ID What color is this item? What color is this item?_2 What is the shape of this item? What is the shape of this item?_2 size
55 red blue circle triangle small
83 blue yellow circle NA large
78 red yellow square circle large
43 green NA square circle small
29 yellow green circle triangle medium
I would like to get a frequency table like this:
Variable Level Freq Percent
color blue 2 22.22
red 2 22.22
yellow 3 33.33
green 2 22.22
total 9 100.00
shape circle 5 50.0
triangle 3 30.0
square 2 20.0
total 10 100.0
size small 2 33.3
medium 2 33.3
large 2 33.3
total 6 100.0
But I am having trouble matching the names of my columns when I try to convert to long since they are long strings. From a previous question, I know I can do something like:
options(digits = 3)
df1 <- df2 %>%
pivot_longer(
-ID,
names_to = "Question",
values_to = "Response"
) %>%
mutate(Question = str_extract(Question, '')) %>%
group_by(Question, Response) %>%
count(Response, name = "Freq") %>%
na.omit() %>%
group_by(Question) %>%
mutate(Percent = Freq/sum(Freq)*100) %>%
group_split() %>%
adorn_totals() %>%
bind_rows() %>%
mutate(Response = ifelse(Response == last(Response), last(Question), Response)) %>%
mutate(Question = ifelse(duplicated(Question) |
Question == "Total", NA, Question))
But I'm having trouble finding the right regular expression to put in the line:
mutate(Question = str_extract(Question, '')) %>%
If anyone knows another way to do this that would be great as well!

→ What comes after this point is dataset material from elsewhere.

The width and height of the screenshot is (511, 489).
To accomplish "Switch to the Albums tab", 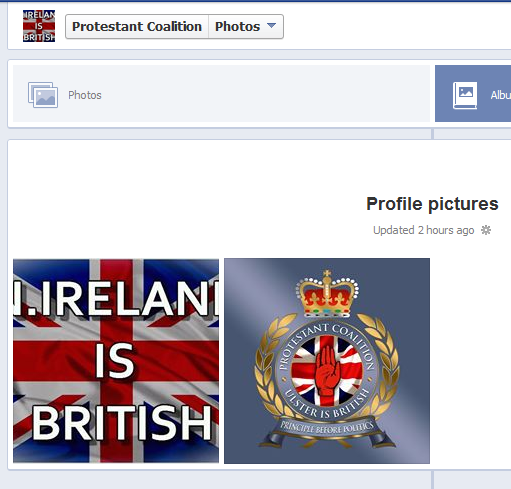I will (x=473, y=94).
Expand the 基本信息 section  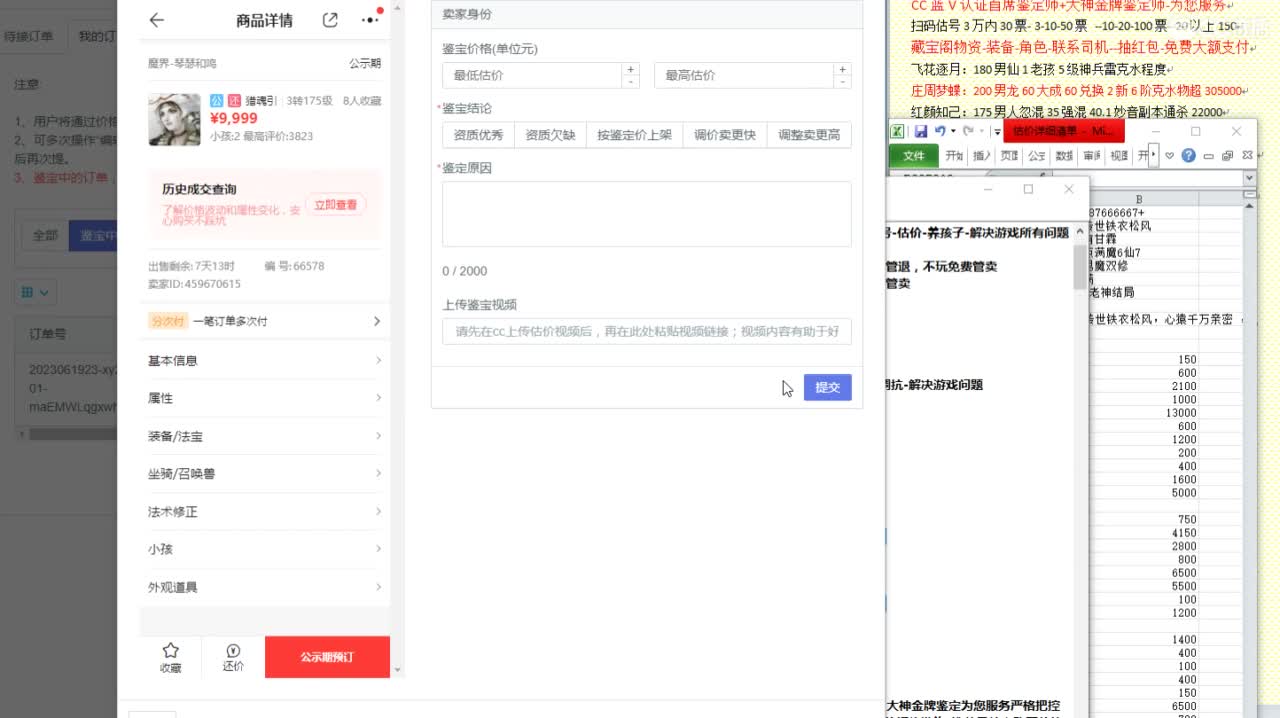264,360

CodePudding user response:
If the intention is to extract a custom list of words, we could paste the elements together to create a single string and use that as regex
in str_extract
library(dplyr)
library(tidyr)
library(janitor)
library(stringr)
library(flextable)
pat_words <- c("color", "shape", "size")
out <- df %>%
pivot_longer(
-ID,
names_to = "Question",
values_to = "Response"
) %>% mutate(Question = str_extract(Question, str_c(pat_words, collapse="|"))) %>% group_by(Question, Response) %>%
count(Response, name = "Freq") %>%
na.omit() %>%
group_by(Question) %>%
mutate(Percent = round(Freq/sum(Freq)*100, 2)) %>%
group_split() %>%
adorn_totals() %>%
bind_rows() %>%
mutate(Response = ifelse(Response == last(Response), last(Question), Response)) %>%
mutate(Question = ifelse(duplicated(Question) |
Question == "Total", NA, Question)) %>%
as.data.frame
flextable(out)
-output
data
df <- structure(list(ID = c(55L, 83L, 78L, 43L, 29L), `What color is this item?` = c("red",
"blue", "red", "green", "yellow"), `What color is this item?_2` = c("blue",
"yellow", "yellow", NA, "green"), `What is the shape of this item?` = c("circle",
"circle", "square", "square", "circle"), `What is the shape of this item?_2` = c("triangle",
NA, "circle", "circle", "triangle"), size = c("small", "large",
"large", "small", "medium")), class = "data.frame", row.names = c(NA,
-5L))
CodePudding user response:
First of all, you should use more proper names for coding.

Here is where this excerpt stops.